5 R’s That Can Help Leaders Renew
With all the recent things in the news of leaders failing or ‘falling’ or burning out in all kinds of ways I thought it might be good to take a look at ways leaders can renew and set a healthy rhythm.
Most leaders don’t burn out because of a lack of ability or skill. They burn out because they lack healthy rhythms in their life. These five things below are not meant to be linear or built like a ladder they are cyclical and set as a rhythm.
Renewal is not optional. It is a leadership responsibility.
1. Remove.
We need an intentional withdrawal from noise, demand and role-expectation.
Removal is stepping out of constant accessibility. It is not resignation. It is rhythm. It is choosing to become temporarily unavailable so you can become sustainably present.
What goes wrong if we skip it:
If we never ‘remove’ we begin to confuse urgency with importance. We lose perspective. We react rather than discern.
What removal looks like in practice:
Protected retreat days (non-negotiable)
Walking without agenda
Phone off for defined periods
Space where you are not “the leader,” just a human being
Removal creates margin for honesty.
2. Rest
All leaders need to replenish energy at the deepest level.
What it is:
This is not the kind of rest that you get by collapsing on the sofa. It is restorative intentional activity that replenishes body, soul and imagination. It may include sleep, prayer, reading, nature, silence, laughter.
What goes wrong if we skip it:
· Exhaustion masquerades as cynicism.
· Fatigue distorts perception.
· You become shorter with people. Less curious. Less generous. Less patience
What it looks like in practice:
Rhythmic Sabbath i.e. regular and intentional times to rest, that has a rhythm to it.

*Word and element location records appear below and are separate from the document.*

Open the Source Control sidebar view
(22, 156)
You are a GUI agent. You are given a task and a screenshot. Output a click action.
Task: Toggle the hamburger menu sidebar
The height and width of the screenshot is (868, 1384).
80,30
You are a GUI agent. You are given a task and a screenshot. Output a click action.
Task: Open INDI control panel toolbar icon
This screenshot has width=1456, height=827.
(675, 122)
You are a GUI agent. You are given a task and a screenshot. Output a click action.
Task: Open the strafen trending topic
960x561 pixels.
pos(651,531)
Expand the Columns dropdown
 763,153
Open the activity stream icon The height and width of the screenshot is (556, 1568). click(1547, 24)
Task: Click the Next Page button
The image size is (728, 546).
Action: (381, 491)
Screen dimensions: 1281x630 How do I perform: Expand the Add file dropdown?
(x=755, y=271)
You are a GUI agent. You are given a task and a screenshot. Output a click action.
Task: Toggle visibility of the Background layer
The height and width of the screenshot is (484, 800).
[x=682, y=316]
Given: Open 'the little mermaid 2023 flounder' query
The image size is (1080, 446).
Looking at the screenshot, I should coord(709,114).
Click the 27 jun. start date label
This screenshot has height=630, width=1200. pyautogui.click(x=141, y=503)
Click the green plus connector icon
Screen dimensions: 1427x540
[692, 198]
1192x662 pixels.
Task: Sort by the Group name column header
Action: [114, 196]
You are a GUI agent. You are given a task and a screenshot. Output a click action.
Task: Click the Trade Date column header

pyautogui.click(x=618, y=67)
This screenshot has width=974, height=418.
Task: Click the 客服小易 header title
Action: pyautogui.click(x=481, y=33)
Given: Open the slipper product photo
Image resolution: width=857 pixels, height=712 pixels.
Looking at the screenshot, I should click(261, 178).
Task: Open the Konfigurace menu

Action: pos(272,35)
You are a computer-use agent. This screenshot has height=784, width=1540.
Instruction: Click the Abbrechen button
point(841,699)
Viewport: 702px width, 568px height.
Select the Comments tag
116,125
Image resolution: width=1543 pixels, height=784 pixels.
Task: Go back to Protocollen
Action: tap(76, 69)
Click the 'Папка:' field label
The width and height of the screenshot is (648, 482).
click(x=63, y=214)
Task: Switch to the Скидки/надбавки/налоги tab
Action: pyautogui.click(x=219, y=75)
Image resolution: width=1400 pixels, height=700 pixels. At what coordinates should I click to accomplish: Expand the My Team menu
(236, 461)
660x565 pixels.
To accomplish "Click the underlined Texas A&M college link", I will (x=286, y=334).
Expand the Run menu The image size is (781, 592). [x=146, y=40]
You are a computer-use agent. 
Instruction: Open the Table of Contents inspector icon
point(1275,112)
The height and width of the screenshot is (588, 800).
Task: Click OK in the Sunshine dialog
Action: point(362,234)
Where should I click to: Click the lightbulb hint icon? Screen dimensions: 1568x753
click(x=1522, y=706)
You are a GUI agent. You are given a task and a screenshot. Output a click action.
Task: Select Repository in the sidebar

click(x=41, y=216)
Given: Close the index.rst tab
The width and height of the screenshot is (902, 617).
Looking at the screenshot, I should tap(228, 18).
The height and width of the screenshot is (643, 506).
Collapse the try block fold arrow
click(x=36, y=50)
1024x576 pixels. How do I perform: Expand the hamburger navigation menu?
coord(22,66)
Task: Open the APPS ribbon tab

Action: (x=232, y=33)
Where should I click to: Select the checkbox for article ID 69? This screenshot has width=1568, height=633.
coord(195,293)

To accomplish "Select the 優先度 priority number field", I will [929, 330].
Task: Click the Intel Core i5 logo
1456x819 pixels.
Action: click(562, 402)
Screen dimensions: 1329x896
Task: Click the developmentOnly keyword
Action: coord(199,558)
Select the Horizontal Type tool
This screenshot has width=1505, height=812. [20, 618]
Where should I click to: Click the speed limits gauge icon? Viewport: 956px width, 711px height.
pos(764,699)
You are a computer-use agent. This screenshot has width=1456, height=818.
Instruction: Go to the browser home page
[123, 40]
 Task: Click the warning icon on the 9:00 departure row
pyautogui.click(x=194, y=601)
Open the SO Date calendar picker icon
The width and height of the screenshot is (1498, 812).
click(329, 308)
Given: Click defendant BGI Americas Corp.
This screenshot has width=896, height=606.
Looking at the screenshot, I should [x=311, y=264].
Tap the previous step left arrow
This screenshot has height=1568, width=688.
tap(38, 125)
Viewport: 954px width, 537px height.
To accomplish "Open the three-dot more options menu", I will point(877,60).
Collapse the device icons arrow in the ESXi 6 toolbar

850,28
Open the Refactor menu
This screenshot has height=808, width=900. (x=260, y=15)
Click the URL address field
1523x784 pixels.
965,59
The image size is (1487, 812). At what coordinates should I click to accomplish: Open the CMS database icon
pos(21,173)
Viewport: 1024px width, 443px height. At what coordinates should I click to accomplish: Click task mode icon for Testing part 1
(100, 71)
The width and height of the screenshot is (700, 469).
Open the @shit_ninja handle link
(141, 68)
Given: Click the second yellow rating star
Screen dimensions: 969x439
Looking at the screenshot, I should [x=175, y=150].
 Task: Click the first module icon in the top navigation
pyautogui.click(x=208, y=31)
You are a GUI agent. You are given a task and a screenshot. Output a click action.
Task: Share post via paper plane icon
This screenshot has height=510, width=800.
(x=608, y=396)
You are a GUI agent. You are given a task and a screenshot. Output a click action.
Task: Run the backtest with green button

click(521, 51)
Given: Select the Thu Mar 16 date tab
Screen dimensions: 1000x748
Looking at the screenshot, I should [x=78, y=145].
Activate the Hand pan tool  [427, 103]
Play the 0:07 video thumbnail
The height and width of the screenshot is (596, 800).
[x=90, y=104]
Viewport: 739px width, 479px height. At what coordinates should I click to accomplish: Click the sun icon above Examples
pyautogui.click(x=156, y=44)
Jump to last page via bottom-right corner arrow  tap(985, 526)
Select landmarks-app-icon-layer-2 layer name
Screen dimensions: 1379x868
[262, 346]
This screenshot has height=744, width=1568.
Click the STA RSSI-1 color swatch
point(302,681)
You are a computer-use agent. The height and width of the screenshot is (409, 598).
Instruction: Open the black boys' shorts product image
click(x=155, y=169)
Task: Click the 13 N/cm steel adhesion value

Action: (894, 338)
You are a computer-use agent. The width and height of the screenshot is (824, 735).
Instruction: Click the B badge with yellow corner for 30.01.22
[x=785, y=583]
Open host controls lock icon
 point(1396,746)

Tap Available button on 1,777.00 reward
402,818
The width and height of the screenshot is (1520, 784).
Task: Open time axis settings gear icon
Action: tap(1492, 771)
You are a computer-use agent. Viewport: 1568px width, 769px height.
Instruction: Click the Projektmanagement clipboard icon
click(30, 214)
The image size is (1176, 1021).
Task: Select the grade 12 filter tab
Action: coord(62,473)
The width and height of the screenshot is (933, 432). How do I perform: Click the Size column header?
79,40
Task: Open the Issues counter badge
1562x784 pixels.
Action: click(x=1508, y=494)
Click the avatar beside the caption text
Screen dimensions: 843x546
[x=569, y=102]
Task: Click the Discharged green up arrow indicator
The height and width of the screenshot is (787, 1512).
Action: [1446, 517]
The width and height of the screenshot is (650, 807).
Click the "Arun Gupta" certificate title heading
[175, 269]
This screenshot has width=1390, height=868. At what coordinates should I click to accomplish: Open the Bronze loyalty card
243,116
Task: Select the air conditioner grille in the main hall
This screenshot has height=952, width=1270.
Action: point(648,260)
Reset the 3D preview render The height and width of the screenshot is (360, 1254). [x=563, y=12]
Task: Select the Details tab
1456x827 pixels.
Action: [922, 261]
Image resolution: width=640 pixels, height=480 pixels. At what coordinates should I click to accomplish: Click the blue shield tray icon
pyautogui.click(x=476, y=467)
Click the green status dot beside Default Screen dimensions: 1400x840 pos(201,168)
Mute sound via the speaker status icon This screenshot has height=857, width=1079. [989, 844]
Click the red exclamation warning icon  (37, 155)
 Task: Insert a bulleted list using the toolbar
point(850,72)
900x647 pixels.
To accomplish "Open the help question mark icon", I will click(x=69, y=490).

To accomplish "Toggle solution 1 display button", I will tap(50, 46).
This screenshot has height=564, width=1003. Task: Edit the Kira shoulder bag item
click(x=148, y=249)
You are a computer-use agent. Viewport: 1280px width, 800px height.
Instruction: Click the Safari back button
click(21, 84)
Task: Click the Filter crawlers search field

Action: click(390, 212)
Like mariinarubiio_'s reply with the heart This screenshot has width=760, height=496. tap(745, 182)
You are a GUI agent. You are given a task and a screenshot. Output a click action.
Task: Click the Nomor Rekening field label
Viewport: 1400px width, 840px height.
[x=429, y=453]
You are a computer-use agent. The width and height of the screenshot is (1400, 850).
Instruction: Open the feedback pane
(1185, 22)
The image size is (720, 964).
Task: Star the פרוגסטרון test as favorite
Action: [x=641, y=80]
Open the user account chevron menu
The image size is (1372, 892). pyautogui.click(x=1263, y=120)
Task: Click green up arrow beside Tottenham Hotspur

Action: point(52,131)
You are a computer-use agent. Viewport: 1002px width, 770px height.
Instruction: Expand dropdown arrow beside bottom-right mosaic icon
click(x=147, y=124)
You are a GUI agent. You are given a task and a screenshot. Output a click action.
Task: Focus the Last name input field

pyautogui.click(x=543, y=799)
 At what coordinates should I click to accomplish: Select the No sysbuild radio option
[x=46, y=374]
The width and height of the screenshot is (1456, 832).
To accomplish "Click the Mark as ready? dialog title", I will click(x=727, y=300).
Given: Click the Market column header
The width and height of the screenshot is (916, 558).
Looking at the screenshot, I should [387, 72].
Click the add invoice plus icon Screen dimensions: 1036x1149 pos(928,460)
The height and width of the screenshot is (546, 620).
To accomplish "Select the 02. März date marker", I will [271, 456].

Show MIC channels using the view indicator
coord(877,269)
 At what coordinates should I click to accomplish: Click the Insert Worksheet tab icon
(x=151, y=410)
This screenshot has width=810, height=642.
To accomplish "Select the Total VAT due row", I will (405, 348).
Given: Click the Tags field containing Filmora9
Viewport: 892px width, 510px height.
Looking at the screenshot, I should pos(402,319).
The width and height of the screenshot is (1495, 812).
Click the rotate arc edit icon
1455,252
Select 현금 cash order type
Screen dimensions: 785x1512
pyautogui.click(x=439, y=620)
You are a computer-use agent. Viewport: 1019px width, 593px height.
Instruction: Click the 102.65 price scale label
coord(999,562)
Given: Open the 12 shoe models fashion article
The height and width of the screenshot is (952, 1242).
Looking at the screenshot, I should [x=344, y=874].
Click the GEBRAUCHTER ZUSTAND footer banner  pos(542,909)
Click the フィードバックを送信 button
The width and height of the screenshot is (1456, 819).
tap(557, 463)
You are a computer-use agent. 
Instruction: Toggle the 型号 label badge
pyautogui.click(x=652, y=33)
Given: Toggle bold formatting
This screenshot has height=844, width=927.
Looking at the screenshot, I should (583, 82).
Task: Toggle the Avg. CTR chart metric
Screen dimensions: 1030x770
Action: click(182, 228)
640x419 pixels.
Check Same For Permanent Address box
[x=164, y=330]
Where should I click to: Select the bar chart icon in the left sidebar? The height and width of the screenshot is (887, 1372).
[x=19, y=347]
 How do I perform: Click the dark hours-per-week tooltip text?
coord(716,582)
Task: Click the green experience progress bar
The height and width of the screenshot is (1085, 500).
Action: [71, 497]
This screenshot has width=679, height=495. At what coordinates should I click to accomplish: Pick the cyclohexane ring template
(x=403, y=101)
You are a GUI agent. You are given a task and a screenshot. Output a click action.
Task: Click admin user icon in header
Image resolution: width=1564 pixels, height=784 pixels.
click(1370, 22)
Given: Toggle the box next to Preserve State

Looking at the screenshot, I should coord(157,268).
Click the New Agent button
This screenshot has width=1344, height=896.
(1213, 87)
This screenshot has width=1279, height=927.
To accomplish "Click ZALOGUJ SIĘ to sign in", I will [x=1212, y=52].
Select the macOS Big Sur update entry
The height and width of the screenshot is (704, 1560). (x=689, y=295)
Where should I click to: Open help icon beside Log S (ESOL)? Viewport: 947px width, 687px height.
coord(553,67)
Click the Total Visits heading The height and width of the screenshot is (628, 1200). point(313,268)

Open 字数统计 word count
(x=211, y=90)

Sleep discipline – everyday rhythm and intentional sleep patterns
Creative input (books, music, art)
Unproductive time
When on retreat allowing yourself to nap and sleep more and daydream.
Rest repairs what leadership drains.
3. Reflect
Having the courage to self-examination.
What it is:
Reflection asks:
· What is really happening in me?
· Where am I drifting?
· What am I avoiding?
· What is life(or God) trying to show me?
This is where ego gets confronted and clarity returns.
What goes wrong if we skip it:
· Patterns repeat.
· Blind spots grow.
· Frustration accumulates.
· We stop really growing
· We become disconnected with people
Leadership that chooses not to be self-reflective becomes unconscious leadership.
What it looks like in practice:
Journalling
Spiritual direction / coaching
Debriefing key decisions
Asking trusted people hard questions
Reflection converts experience into wisdom.
4. Recalibrate
Realigning with our values, our purpose or sense of calling and re-setting our pace and rhythm.
What it is:
Recalibration is adjusting the things that are out of sync. It is where insight and reflection becomes change.
You alter:
Schedule
Boundaries
Priorities
Expectations
Sometimes even direction
What goes wrong if we skip it:
· Insight without change becomes guilt, or shame or disillusionment or despondency
· Conviction without adjustment becomes frustration and the above!
What it looks like in practice:
Saying no where you used to say yes
Realigning yourself and your priorities to your vales, purpose and
Delegating differently
Clarifying success metrics
Slowing the pace intentionally
Re-setting your rhythms to dictate you’re your pace.
Recalibration protects you from drifting from your, goals, purpose, call and values.
5. Return.
Re-engaging with clarity of purpose, commitment to the values, steadiness of rhythm, joy in the vision and renewed presence.
What it is:
· Return is not rushing back in. It is having a strategic and intentional re-entry.
You come back:
Less reactive
More grounded
More relational
Less driven by approval
What goes wrong if we skip earlier R’s:
· You return unchanged.
· The same triggers, the same fatigue, the same patterns.
What healthy Return looks like:
Clear communication of boundaries
Fresh vision articulation
Calm leadership in tension
Renewed relational investment
Reestablishing of values that we have drifted from.
Return is where others feel the fruit of your renewal.
REMEMBER ---These 5 R’s form a cycle, not a ladder.
Remove → Rest → Reflect → Recalibrate → Return → Remove and repeat
Renewal is not an event. It is a rhythm.